Saturday, February 27, 2016

Actuaries: The Statistical Wizards

Numbers play a critical role in the daily lives of everyone around the world, whether we notice it or not. We make purchases, follow time schedules, and measure ingredients for recipes, but those are the numbers that most of us think about consciously when we are completing those related tasks. The numbers that are most important to our lives we may never even have given a thought to, such as our estimated life expectancy, the chances we get permanently injured on the job, or the amount we will need to contribute to our 401k plan each month to have a comfortable retirement. Thankfully, there are extremely well-trained financial professionals who do take the time to think about these crucially important figures and make the calculations that allow us to comfortably go on with our lives without too much worry. These skilled statisticians are known as Actuaries.

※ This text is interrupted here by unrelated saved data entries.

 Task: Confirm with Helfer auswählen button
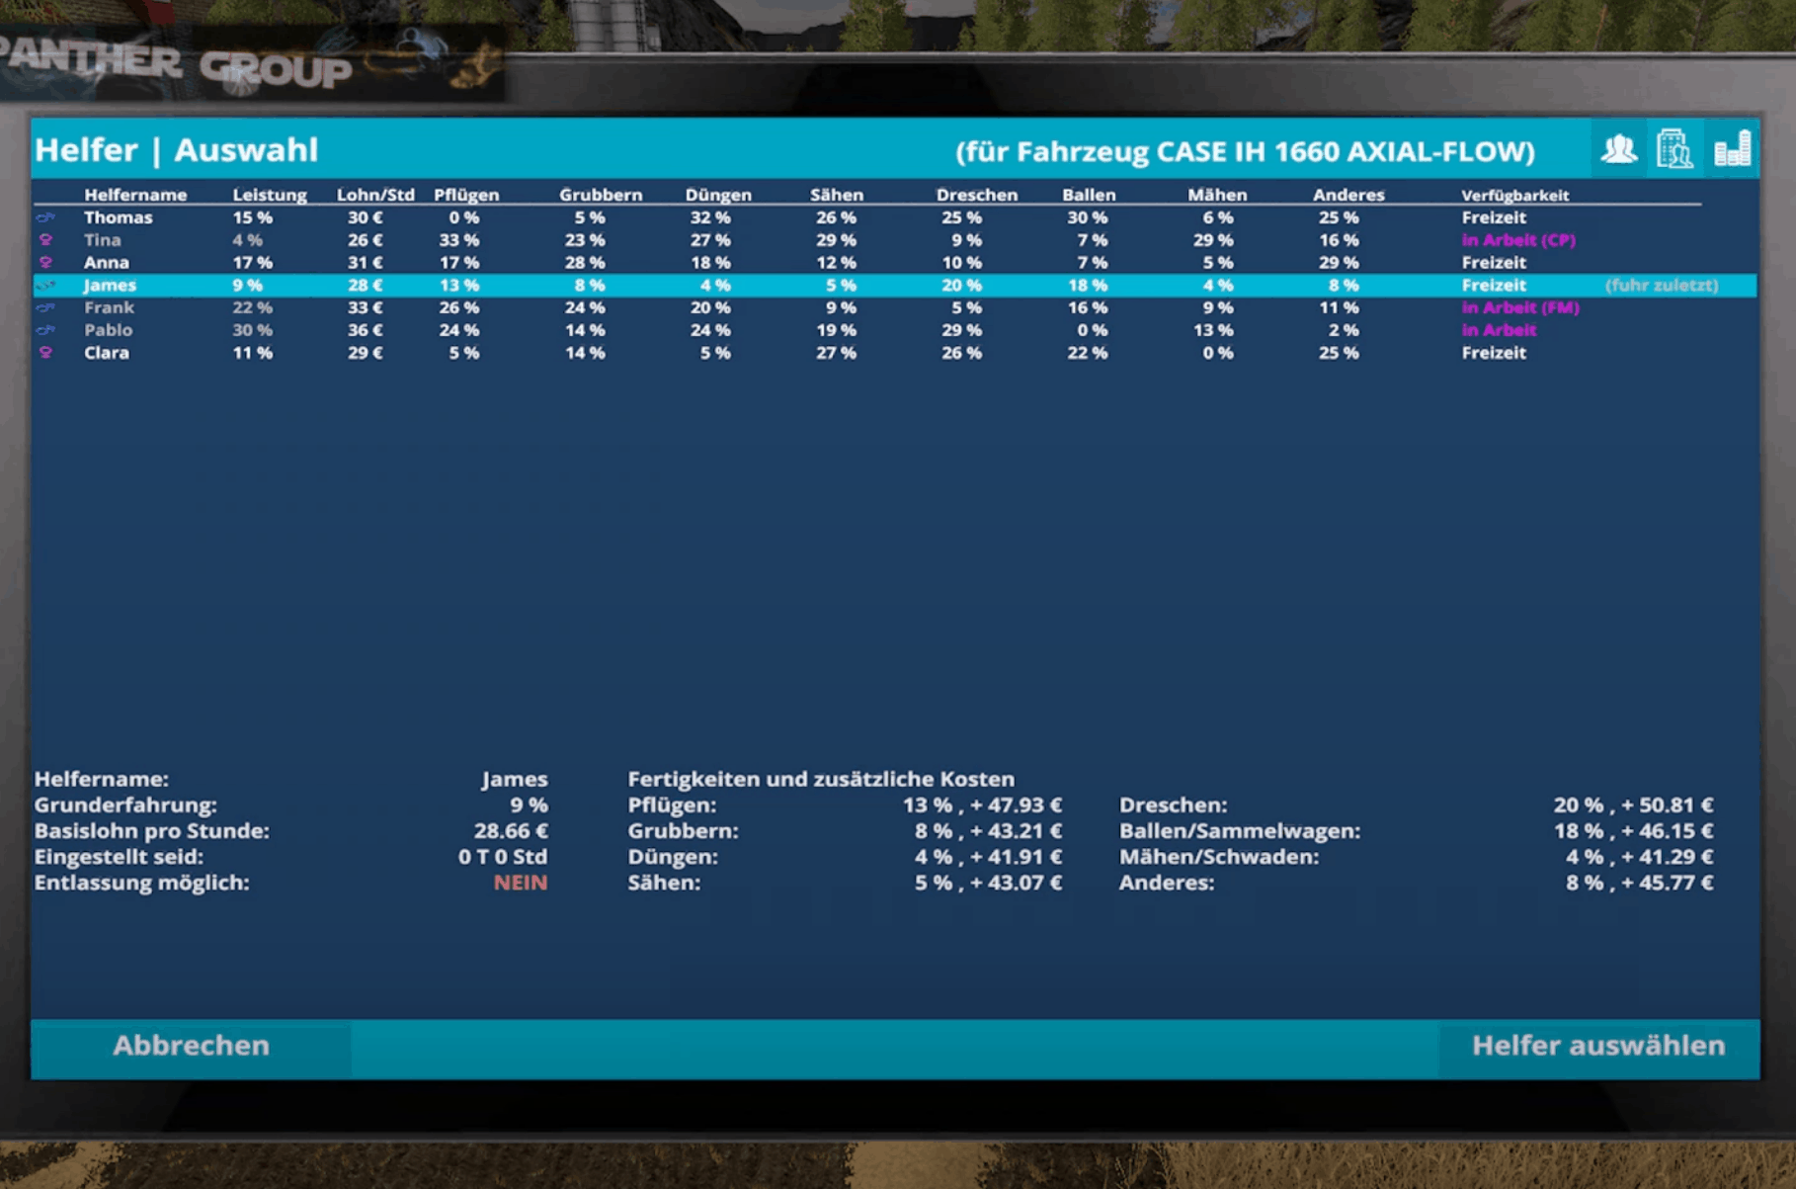pyautogui.click(x=1597, y=1046)
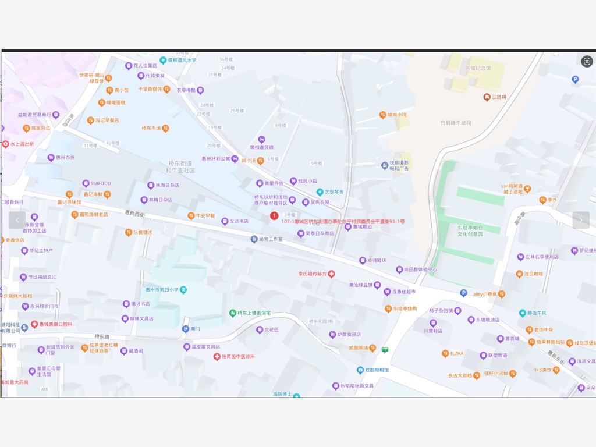Click the 水上派出所 police station marker

tap(6, 144)
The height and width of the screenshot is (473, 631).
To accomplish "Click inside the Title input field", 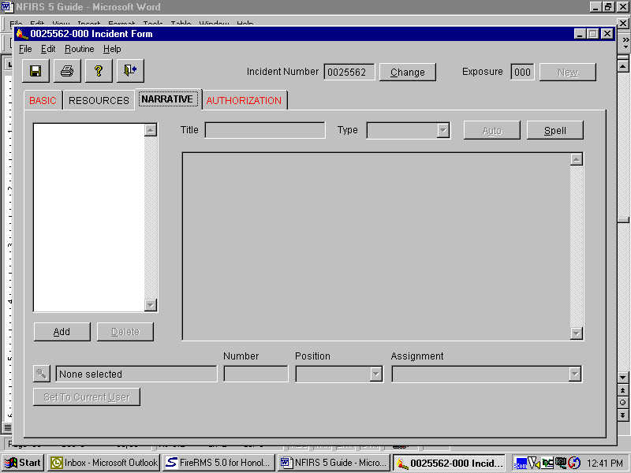I will coord(264,131).
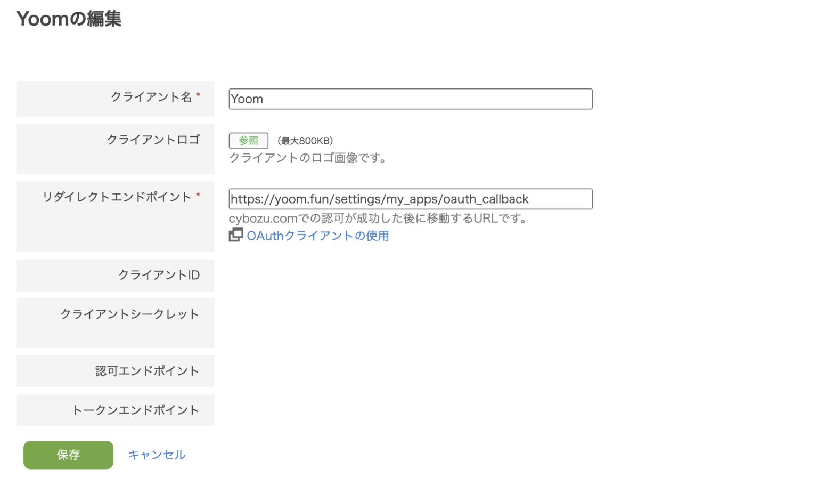Click the 参照 button to browse for a logo
The height and width of the screenshot is (485, 818).
click(248, 141)
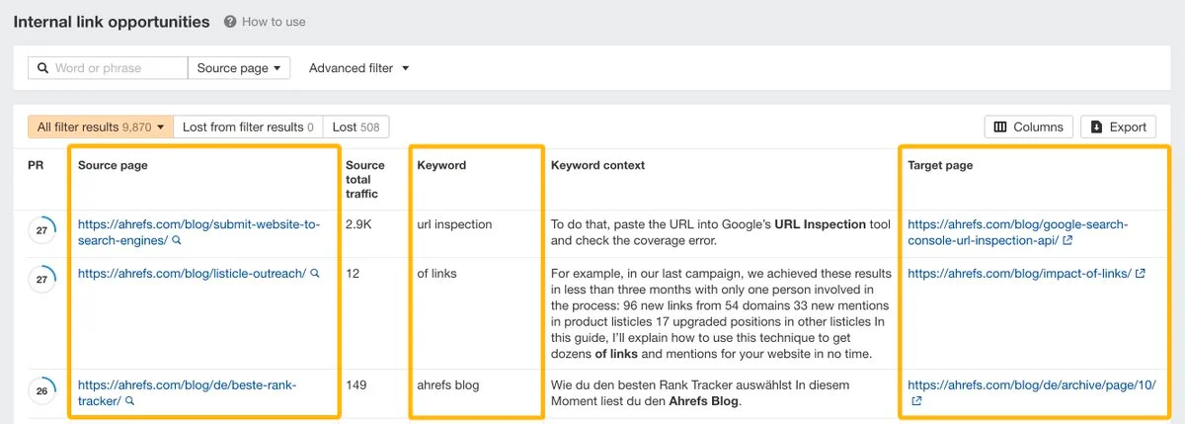Click the How to use help icon

click(230, 22)
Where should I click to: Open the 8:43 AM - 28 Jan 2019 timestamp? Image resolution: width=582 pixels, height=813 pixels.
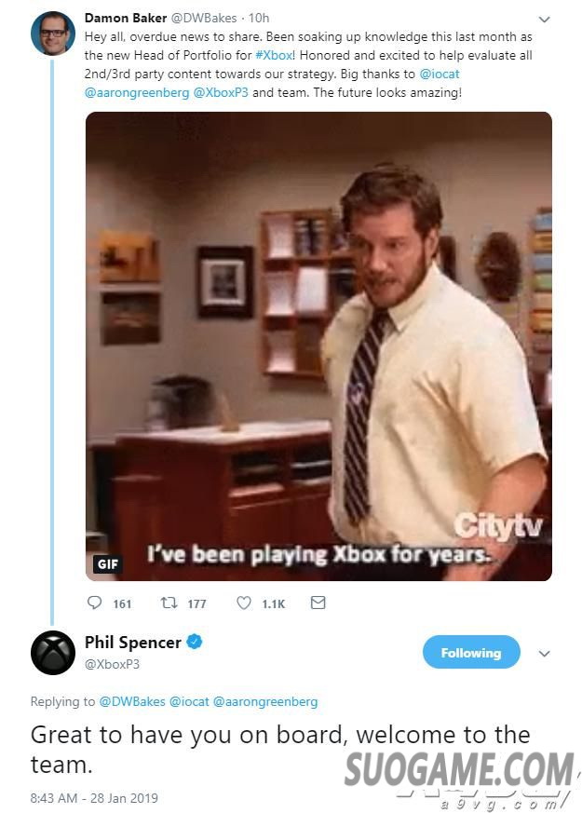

Actuaries analyze the financial costs of risk and uncertainty. They utilize mathematics, statistics, and financial theory to assess the risk that an event will occur, and they help businesses and clients develop policies that minimize the cost of that risk. Actuarial work is essential to the insurance industry. Most actuarial work today is done with computers. Actuaries use database software to compile information, and use advanced statistics & modeling software to forecast the probability of an event occurring, the potential costs if it does occur, and whether the insurance company has enough money to pay future claims. Actuaries typically work in teams consisting of other financial professionals, including accountants, insurance underwriters, and financial analysts. There are many different types of specialist actuaries, depending on the type of insurance or financial product or service they are analyzing. Some examples of specialist actuaries are health insurance actuaries, property & casualty insurance actuaries, and pension & retirement benefits actuaries.

Becoming an actuary is a difficult and time-consuming process, which is one of the reasons the profession is relatively small; there were only 24,600 actuaries practicing in the US in 2014. To enter the actuarial field, one must complete a bachelor's degree, generally in mathematics, actuarial science, statistics, or some other analytical field. Related coursework in economics, applied statistics, corporate finance, and computer science are all very useful for prospective actuaries, as they will help with daily tasks actuaries in the workforce deal with. Once graduated with a bachelor's degree, a prospective actuary must take a series of exams to be licensed as an Associate Actuary by one of the 2 main certifying boards. There is also a higher Fellow designation that requires more work experience & exam passing. Typically, it takes between 4 & 6 years post-college for an actuary to gain Associate status, as the exam process is very intense. Most actuaries do not regret their choice, however, as the career is quite lucrative; the mean annual salary in 2014 for actuaries was $110,090, substantially greater than the national average.

If you are interested in learning more about a career in the Actuarial field, check out our infographic below, it is full of helpful information to start you on your journey to a great professional career. For even more information, be sure to come back to our Facebook, Twitter, and Instagram pages all week long to learn more about Actuaries and what a career in this rapidly growing field is actually like.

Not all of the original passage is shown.